Aloê said, “I wanted to urge you to swear a self-binding oath so that you could be released from this hellhole.”

“I’m afraid I can’t, my dear,” said the smiling, blood-stained old man. “Before either of you were born, I had a counterspell against binding spells engraved on my collarbone. That prevents me from swearing a self-binding oath; you can ask Lernaion about it, if you like.”

“Ur. Well, maybe we can find more acceptable quarters for you.”

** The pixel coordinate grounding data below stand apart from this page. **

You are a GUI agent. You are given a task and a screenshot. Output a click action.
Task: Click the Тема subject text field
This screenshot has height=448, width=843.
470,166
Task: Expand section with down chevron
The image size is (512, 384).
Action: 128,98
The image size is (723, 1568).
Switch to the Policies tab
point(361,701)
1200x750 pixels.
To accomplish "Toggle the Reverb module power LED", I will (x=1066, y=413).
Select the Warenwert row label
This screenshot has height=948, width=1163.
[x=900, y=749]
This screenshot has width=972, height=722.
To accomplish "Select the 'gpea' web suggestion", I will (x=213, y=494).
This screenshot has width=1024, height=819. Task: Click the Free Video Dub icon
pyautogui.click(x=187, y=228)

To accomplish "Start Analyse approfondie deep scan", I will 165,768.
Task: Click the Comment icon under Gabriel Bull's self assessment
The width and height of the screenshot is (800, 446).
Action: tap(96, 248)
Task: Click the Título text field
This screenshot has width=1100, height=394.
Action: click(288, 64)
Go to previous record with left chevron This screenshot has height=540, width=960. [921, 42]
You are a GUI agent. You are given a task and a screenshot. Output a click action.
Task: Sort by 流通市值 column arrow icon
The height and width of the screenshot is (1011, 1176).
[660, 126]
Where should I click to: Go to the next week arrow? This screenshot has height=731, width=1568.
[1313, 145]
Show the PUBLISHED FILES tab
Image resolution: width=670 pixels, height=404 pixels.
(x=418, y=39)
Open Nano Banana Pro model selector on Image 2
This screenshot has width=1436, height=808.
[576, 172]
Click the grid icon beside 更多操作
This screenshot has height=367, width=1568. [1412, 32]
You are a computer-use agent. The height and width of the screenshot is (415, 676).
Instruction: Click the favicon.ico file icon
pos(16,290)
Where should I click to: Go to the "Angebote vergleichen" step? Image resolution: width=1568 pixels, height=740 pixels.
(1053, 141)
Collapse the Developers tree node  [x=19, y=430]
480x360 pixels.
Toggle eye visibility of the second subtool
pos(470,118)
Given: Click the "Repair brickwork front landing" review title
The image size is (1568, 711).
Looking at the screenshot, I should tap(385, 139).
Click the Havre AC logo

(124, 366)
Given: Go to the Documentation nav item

“These quarters are perfectly acceptable to me. I’m not particular about things. Perhaps you’re thinking about the nightmares from the decaying fungus, but really I don’t mind them. If you ever get to be my age, which I do not wholeheartedly recommend, you’ll understand how pleasant it is to have a vivid dream, even a nightmare, awake or asleep.”

“If some of the upper floors are intact, I’m sure you can have your nightmares and cleaner air to go with them. We must have you alive to testify, Bleys.”

“I’ll drink to that, as your husband might say, my dear. Yes, I can’t wait to testify. The sooner young Illion is done with healing the Witness Stone, the better I’ll like it. Shouldn’t you be helping him, Noreê, instead of playing chief jailor to an old man?”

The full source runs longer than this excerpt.